リピート率83 %のコツは「お客様の “イヤ”を減らして“スキ”を増やす 」

売りたいメニューを売るのではなく、お客様に必要なものを案内して単価アップ

minimo(ミニモ)に登録する美容師の中で高いリピート率を誇るpolon(東京・表参道)の日野将也店長に、リピートにつなげるコツを教えてもらいました。どれも今日から始められることばかりです!

日野将也さま1

顧客満足につながる会話のコツとは

――はじめに、日野店長のご経歴を教えていただけますか?

私は愛媛県出身で、県内の専門学校を卒業した後、同じく県内のサロンに就職しました。
そのときから「東京で働きたい」という思いが強かったので、社会人2年目には都内の大手サロンへ転職し、4年ほど働きました。
大手サロンはいつもお客様が多く、5~6人を私1人でかけもつこともありました。幅広い年齢のお客様を数多く経験できたことはとてもありがたかったのですが、その一方で、「一人ひとりのお客様とじっくり向き合いたい」という思いがあり、小規模サロンのpolonへ転職しました。polonへ来て現在5年目、2025年から店長を務めています。
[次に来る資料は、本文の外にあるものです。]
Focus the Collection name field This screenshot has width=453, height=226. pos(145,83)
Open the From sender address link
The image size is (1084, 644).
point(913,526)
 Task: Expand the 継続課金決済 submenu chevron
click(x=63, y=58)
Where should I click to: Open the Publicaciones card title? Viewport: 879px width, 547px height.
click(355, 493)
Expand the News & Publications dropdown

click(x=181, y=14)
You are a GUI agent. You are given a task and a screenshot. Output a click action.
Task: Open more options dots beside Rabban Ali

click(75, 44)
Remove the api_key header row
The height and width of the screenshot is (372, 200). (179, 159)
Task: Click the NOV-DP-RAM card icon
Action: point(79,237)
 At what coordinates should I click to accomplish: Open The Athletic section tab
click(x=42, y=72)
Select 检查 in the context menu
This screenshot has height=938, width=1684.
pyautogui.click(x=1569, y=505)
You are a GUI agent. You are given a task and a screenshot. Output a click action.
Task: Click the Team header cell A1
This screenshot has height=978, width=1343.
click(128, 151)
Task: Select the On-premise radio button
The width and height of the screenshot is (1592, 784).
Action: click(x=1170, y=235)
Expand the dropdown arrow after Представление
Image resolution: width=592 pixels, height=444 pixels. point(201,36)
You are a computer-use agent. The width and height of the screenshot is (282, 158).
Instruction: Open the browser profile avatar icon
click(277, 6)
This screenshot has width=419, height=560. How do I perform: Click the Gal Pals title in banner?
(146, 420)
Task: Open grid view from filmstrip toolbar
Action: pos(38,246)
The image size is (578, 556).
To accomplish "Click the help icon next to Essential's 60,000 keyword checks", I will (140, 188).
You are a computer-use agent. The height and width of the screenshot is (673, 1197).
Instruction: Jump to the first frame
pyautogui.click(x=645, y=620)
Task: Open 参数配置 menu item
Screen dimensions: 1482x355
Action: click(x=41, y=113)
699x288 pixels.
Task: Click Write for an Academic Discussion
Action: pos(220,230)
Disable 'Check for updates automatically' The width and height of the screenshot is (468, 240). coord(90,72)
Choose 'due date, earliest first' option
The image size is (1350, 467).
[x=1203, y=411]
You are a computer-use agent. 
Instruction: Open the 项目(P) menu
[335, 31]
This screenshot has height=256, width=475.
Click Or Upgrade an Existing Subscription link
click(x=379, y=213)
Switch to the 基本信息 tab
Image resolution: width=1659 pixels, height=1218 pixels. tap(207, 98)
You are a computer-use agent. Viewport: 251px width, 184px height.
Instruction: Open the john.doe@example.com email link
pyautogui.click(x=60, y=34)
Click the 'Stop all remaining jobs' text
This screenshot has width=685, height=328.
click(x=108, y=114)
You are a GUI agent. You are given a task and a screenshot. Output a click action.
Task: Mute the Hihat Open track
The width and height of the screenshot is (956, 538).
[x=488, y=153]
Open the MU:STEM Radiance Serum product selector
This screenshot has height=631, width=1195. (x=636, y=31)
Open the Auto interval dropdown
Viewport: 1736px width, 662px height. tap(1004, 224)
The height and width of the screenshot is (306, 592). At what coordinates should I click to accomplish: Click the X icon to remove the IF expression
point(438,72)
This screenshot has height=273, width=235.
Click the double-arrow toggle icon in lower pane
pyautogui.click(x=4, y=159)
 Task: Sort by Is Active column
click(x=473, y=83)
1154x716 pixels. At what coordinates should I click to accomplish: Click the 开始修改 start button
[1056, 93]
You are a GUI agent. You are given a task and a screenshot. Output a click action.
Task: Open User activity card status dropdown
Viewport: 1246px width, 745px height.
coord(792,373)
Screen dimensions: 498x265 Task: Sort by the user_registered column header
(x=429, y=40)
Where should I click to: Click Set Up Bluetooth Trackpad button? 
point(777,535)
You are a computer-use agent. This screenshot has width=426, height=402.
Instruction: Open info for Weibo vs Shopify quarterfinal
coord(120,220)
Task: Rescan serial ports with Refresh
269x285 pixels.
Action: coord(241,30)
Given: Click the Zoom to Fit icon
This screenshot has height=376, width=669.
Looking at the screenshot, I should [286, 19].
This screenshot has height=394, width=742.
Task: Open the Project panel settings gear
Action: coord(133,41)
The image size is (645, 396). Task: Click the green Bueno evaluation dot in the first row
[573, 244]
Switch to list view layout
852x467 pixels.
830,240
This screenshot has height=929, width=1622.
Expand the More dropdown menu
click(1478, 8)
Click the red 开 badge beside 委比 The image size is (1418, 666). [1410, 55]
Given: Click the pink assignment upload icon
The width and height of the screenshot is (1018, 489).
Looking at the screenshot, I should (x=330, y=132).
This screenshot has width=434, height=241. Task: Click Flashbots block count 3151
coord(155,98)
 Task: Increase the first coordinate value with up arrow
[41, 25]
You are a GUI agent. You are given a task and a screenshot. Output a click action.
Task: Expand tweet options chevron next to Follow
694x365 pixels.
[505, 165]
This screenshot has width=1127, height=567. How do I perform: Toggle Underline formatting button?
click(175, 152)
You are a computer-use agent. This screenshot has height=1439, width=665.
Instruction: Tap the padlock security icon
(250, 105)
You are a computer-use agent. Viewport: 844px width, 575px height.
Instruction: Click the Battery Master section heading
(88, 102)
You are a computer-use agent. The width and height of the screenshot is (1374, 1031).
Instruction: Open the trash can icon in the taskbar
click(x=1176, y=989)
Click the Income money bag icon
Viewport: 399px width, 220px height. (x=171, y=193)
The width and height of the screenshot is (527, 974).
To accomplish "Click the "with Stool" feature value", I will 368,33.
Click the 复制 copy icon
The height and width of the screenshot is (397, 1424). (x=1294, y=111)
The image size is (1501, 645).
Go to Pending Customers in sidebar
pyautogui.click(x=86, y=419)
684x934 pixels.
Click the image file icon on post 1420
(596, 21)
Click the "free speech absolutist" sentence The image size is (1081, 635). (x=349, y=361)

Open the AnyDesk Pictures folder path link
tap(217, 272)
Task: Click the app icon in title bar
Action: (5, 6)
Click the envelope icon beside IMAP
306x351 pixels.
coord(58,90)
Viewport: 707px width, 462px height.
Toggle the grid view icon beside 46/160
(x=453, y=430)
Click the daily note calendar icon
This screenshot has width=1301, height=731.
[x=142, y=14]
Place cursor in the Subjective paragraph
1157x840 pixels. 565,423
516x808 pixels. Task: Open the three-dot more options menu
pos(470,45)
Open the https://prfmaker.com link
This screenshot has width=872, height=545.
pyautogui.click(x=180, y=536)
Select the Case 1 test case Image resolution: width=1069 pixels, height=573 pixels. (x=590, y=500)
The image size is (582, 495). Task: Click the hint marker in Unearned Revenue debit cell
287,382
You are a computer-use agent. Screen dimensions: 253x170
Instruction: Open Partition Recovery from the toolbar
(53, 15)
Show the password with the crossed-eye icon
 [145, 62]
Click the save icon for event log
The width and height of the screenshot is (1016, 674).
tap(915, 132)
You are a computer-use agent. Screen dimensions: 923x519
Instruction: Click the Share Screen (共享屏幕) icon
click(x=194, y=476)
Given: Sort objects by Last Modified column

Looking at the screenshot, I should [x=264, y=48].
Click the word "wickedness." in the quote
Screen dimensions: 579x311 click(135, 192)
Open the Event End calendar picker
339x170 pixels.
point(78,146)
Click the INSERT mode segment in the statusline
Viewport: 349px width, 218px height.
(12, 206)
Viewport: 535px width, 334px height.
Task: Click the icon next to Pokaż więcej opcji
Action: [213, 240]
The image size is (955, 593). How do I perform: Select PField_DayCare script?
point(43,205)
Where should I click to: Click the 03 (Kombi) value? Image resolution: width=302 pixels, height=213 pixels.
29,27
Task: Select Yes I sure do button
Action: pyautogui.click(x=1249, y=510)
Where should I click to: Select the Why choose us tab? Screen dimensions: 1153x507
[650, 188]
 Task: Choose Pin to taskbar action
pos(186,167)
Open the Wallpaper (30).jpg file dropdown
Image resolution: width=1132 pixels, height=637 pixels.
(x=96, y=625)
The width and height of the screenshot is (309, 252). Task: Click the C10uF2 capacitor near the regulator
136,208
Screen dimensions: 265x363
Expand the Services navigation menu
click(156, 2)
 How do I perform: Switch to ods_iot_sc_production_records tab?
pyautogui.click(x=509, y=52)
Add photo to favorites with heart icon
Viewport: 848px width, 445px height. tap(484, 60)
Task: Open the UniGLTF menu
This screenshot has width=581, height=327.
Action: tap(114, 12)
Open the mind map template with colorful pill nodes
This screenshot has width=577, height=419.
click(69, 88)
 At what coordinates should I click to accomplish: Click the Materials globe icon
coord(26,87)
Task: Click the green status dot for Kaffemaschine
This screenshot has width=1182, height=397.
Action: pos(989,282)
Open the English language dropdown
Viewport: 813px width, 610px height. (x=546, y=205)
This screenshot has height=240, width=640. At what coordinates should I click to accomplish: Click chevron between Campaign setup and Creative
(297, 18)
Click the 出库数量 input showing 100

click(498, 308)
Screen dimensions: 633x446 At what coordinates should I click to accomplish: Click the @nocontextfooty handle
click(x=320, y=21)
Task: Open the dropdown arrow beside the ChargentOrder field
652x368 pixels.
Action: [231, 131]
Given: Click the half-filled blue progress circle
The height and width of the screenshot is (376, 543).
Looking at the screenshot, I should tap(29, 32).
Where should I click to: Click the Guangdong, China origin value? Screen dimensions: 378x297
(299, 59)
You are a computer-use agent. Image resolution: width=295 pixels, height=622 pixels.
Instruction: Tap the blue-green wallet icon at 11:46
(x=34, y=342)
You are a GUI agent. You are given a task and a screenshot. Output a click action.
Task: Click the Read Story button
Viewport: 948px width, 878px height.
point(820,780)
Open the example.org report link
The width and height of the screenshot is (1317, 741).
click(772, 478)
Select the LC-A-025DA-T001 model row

――店長に抜擢された理由は何とお聞きになられましたか?

売上はもちろんですが、スタッフとのコミュニケーション力や後輩の指導力を評価していただいたと聞いています。お客様との会話のコツや単価アップの方法など、自分で試して成功したものを他のスタッフにどんどん共有して、サロン全体の売上アップにつなげてきました。

――美容師は技術を提供する仕事でありながら接客スキルも問われるので、会話術に悩むスタッフさんも少なくなさそうですね。

そうですね。特に新人の頃は、技術を提供しながら接客にも気を使うことは大変だと思います。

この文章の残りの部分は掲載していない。